Need help with my Python question – I’m studying for my class.
In 2000, Enron was one of the largest companies in the United States. By 2002, it had collapsed into bankruptcy due to widespread corporate fraud. In the resulting Federal investigation, a significant amount of typically confidential information entered into the public record, including tens of thousands of emails and detailed financial data for top executives. In this project, you will play detective, and put your new skills to use by building a person of interest identifier based on financial and email data made public as a result of the Enron scandal.
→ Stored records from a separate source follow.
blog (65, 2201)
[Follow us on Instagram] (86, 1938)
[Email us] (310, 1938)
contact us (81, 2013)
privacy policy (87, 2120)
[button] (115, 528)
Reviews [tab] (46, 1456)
To assist you in your detective work, we’ve combined this data with a hand-generated list of persons of interest in the fraud case, which means individuals who were indicted, reached a settlement or plea deal with the government, or testified in exchange for prosecution immunity.
You should have Python 2.7 and sklearn running on your computer, as well as the starter code (folder will provide)
poi_id.py : Starter code for the POI identifier, you will write your analysis here.
final_project_dataset.pkl : The dataset for the project, more details below.
tester.py : You don’t need to do anything with this code, but we provide it for transparency and for your reference.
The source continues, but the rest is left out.